Aim of the exercise: When the line containing "[Menu categorias] (24, 24)" appears in the listing below, set it down along with each later line through the end, exactly as written, and nothing before it.

= = = =

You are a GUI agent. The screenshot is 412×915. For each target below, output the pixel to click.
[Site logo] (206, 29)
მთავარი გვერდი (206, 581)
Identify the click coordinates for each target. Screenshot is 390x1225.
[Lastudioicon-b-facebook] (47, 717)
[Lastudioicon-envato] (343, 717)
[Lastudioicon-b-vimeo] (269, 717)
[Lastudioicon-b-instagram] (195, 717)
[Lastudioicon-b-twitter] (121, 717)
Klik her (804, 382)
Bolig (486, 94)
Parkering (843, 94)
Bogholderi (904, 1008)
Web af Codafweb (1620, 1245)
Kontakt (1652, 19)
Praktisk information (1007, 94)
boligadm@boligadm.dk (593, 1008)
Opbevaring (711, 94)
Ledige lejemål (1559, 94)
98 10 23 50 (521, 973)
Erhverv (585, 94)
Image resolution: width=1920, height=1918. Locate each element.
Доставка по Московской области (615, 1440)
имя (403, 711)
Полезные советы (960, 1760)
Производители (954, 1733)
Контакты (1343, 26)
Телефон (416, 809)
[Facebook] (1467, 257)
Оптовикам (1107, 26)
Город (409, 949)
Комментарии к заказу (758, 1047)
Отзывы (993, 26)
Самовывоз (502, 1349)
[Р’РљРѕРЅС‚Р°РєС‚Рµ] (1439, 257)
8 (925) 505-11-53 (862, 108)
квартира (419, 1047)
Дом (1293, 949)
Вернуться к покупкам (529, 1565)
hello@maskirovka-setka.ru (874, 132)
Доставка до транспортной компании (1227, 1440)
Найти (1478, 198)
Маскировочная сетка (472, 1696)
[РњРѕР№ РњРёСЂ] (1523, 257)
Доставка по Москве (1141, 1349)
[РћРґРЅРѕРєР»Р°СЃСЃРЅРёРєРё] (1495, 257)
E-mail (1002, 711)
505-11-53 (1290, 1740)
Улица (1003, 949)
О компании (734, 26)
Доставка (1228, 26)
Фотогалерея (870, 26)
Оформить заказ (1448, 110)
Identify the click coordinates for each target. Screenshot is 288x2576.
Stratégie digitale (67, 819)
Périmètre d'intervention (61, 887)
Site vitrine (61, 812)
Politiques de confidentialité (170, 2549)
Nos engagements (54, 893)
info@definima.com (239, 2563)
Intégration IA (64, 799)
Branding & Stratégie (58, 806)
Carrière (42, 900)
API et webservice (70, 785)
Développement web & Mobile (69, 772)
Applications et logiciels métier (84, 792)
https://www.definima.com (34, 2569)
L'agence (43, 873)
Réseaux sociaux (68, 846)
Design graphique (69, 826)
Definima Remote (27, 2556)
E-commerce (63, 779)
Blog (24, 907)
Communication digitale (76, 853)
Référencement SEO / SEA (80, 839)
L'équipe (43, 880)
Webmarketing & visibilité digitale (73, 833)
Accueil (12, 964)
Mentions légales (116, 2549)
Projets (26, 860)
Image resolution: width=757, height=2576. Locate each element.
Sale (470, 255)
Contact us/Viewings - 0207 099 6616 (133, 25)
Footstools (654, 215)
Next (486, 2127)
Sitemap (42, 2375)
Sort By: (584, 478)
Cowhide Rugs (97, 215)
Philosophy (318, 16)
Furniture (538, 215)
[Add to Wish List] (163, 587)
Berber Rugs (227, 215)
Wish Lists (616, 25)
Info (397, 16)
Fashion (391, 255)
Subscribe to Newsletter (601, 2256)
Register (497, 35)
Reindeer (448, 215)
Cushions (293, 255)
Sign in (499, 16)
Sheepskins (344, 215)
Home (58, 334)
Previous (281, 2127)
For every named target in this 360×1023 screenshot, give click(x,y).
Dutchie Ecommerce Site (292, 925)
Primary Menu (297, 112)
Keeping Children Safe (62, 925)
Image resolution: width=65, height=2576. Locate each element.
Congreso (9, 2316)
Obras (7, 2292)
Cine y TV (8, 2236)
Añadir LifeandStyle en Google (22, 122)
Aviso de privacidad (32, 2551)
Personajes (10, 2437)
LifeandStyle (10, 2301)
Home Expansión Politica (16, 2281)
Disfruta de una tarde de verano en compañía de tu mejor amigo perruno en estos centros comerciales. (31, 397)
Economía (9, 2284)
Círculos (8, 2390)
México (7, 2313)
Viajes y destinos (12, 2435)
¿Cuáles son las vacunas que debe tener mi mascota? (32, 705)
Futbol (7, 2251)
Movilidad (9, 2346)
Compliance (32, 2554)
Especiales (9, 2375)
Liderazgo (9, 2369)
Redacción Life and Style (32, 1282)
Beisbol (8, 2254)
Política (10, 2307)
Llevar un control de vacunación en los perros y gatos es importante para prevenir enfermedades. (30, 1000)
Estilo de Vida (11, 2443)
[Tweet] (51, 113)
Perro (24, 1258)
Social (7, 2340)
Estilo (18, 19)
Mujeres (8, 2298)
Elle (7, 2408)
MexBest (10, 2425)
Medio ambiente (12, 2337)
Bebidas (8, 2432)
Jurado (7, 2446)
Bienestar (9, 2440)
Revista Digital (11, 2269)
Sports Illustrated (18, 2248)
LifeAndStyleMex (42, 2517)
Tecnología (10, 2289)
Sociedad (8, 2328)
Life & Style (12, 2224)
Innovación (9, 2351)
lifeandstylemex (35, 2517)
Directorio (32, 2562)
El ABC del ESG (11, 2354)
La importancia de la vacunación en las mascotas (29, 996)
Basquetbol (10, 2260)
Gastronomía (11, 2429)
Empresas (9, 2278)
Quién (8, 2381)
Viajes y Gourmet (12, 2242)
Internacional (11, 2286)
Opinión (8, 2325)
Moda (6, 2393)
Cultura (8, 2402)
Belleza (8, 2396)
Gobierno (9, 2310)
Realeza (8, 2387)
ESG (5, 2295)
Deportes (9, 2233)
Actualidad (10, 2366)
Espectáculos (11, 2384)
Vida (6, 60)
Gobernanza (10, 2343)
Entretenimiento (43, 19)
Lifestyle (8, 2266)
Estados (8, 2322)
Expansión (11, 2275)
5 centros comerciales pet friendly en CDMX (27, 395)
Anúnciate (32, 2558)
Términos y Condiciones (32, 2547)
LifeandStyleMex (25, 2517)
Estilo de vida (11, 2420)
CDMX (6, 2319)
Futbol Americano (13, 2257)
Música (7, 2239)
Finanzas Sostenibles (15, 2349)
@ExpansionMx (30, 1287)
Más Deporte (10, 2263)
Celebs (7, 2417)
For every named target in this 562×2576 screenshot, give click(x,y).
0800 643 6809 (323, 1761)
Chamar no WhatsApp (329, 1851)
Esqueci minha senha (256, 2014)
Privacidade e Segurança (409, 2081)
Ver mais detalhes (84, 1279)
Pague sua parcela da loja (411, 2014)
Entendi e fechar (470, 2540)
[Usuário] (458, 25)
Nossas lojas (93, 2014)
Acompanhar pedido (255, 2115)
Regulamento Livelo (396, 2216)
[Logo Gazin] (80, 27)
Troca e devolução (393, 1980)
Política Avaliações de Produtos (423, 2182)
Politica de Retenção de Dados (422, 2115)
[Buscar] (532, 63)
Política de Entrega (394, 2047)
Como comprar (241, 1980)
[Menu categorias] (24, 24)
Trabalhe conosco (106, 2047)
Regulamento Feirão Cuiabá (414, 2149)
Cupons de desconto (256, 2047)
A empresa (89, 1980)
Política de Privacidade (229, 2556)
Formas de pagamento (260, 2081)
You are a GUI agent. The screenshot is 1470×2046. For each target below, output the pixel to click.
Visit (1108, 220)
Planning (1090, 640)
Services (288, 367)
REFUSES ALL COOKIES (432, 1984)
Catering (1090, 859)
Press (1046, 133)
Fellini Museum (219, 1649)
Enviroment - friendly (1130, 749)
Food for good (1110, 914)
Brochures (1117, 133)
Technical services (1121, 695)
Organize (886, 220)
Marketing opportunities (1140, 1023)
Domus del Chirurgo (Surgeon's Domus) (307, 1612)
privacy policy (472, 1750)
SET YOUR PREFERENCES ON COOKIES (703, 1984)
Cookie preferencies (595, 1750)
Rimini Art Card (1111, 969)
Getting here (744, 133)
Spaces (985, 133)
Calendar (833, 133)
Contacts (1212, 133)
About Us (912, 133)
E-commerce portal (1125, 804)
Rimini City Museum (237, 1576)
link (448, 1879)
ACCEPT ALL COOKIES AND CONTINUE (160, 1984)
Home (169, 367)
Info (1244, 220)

= = = =

Solution for this exercise:
[Menu categorias] (24, 24)
Trabalhe conosco (106, 2047)
Regulamento Feirão Cuiabá (414, 2149)
Cupons de desconto (256, 2047)
A empresa (89, 1980)
Política de Privacidade (229, 2556)
Formas de pagamento (260, 2081)
You are a GUI agent. The screenshot is 1470×2046. For each target below, output the pixel to click.
Visit (1108, 220)
Planning (1090, 640)
Services (288, 367)
REFUSES ALL COOKIES (432, 1984)
Catering (1090, 859)
Press (1046, 133)
Fellini Museum (219, 1649)
Enviroment - friendly (1130, 749)
Food for good (1110, 914)
Brochures (1117, 133)
Technical services (1121, 695)
Organize (886, 220)
Marketing opportunities (1140, 1023)
Domus del Chirurgo (Surgeon's Domus) (307, 1612)
privacy policy (472, 1750)
SET YOUR PREFERENCES ON COOKIES (703, 1984)
Cookie preferencies (595, 1750)
Rimini Art Card (1111, 969)
Getting here (744, 133)
Spaces (985, 133)
Calendar (833, 133)
Contacts (1212, 133)
About Us (912, 133)
E-commerce portal (1125, 804)
Rimini City Museum (237, 1576)
link (448, 1879)
ACCEPT ALL COOKIES AND CONTINUE (160, 1984)
Home (169, 367)
Info (1244, 220)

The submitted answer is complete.